Apyx is currently live on Ethereum and Base, with Solana support planned. The protocol uses over-collateralized reserves and a theta-minimized, gamma hedge strategy using put options on common stock and underlying crypto assets. A daily updated NAV dashboard provides transparency into reserve composition. The Open USD consortium announcement in June 2026, backed by 140 companies including Visa and BlackRock, demonstrates competitive dynamics in the stablecoin sector.

Regulatory Framework Affects Synthetic Dollar Classification

The GENIUS Act, signed into law in 2025, established licensing and reserve requirements for payment stablecoin issuers. apxUSD functions as a synthetic dollar rather than a payment stablecoin, which may place it in a different regulatory category.

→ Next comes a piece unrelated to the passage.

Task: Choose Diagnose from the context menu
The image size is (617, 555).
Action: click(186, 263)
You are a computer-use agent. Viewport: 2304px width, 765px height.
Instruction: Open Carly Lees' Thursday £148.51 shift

Treasury's March 2026 report to Congress recommended that DeFi actors with BSA/AML responsibilities be clarified by legislation. Apyx's dividend-backed structure, linking on-chain tokens to publicly traded preferred equity, adds securities law considerations that purely algorithmic or fiat-backed stablecoins do not face.

FAQ

What is the Apyx protocol?

Apyx is a dividend-backed stablecoin protocol that generates yield from preferred equity dividends paid by publicly traded digital asset treasury companies on Ethereum and Base.

How does apyUSD generate yield?

apyUSD accrues value as the Apyx protocol collects monthly dividends from DAT company preferred equity and increases the apyUSD-to-apxUSD exchange rate over time.

What percentage of APYX tokens go to the community?

Apyx confirmed 35% of the total APYX governance token supply is allocated for the community, distributed through a points farming campaign that began on February 27, 2026.